This is a question from a course about probabilistic methods in combinatorics.
Let a network be represented by a graph G (each user is represented by a vertex and every communication route between two users is a set of edges connecting their two vertices).
There are n disjoint couples of users who wish to communicate. Every couple $P_i$ has a list $F_i$ of $m$ possible routes in which they can communicate. Routes are said to be cut if they contain a mutual edge.
Assume that for every i,j and for every route in $F_i$ there are at most $k$ routes in $F_j$ that cut $F_i$, and $8nk \leq m$.
Prove that every couple of users $P_i$ (every two vertices) can be connected by routes from their lists $F_i$ s.t. no two routes are cut.
Idea: Choose a route for each couple of vertices. Got stuck with figuring out how the events are dependent in order to use Lovász local lemma.
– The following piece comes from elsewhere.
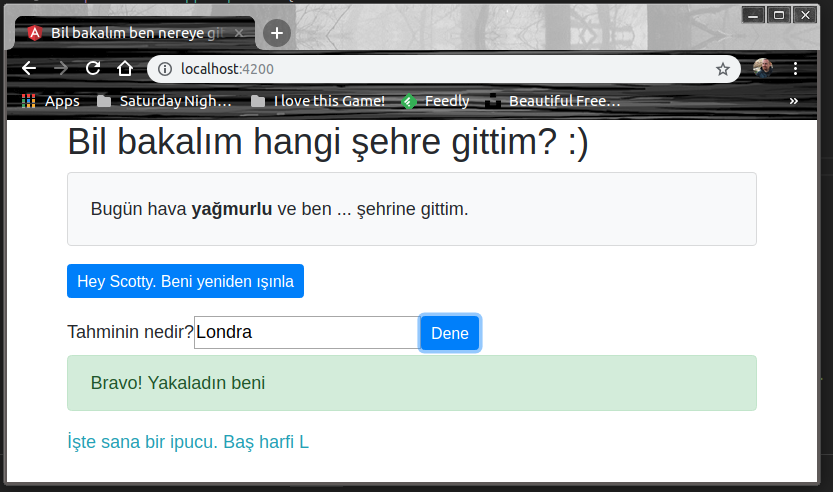The height and width of the screenshot is (492, 833).
Task: Go to the browser home page
Action: coord(125,69)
Any help would be appreciated.
The simplest way to obtain a dependency graph for the local lemma is as follows: if
your random object is obtained by choosing a bunch of independent random variables, and
each event is determined by a subset of those random variables,
then each event is independent of all those events that use a disjoint subset of random variables. (In other words, two events are adjacent in the dependency graph if they share a random variable.) In special cases, you might be able to have fewer dependencies, but you will never need more.
Here, we have:
The event $A_{ij}$ is determined by the random variables $\{X_i, X_j\}$, and therefore the dependency graph should be as follows: $A_{ij}$ depends on $A_{i1}, A_{i2}, \dots, A_{in}$ (all events that care about $X_i$) and on $A_{1j}, A_{2j}, \dots, A_{nj}$ (all events that care about $X_j$).
That's $2n-2$ events, not counting $A_{ij}$ itself, which plugs directly into the symmetric local lemma to give you a condition slightly weaker than $8nk \le m$.